「フィッシュタンク」アンドレア・アーノルド監督作。
テキサスの少女が移動雑誌販売員グループの中で自分の居場所を見つけようとする物語、または少女の成長物語。ほろ苦い話だった。
社会派映画的背景をうっすら入れながらそれをあからさまに主張しすぎず自然に匂わせる、この塩梅が良い。
ショーン・ベイカー監督作にケン・ローチ監督作をマイルドにミックスしたような印象。
父の虐待から逃げたくても2人の子供の世話をしなければならず、自由も居場所もない少女スターがある日とうとうダメ母に子供を任せて家を出る。
そこで出会った放浪雑誌販売員とのちょっと変わった関係、恋愛、苦い思い。
主演は新人のサーシャ・レーン、演技が絶賛されるのも納得、ナチュラルに10代の不安と知らない世界に踏み出した喜びと痛みを演じていた。

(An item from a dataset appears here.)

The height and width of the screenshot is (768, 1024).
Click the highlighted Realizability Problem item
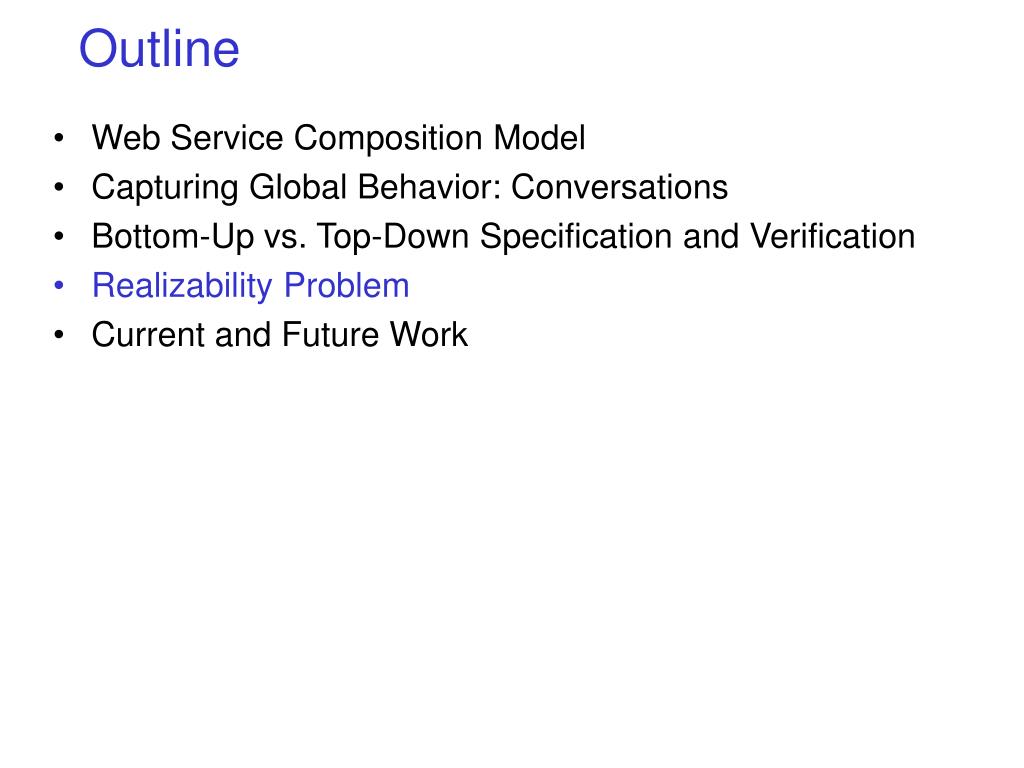[251, 286]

さらにジェイクを演じるシャイア・ラブーフはまたしても興味深いキャラクターを説得力ある演技で魅了。
ライリー・キーオのややビッチふうのリーダー役も良かった。
恋なのか、人間としてまたは社会のある種の学びになるのか、痛みを経た成長なのか、いろんな見方ができる、少女スターの冒険映画だったと私は思う。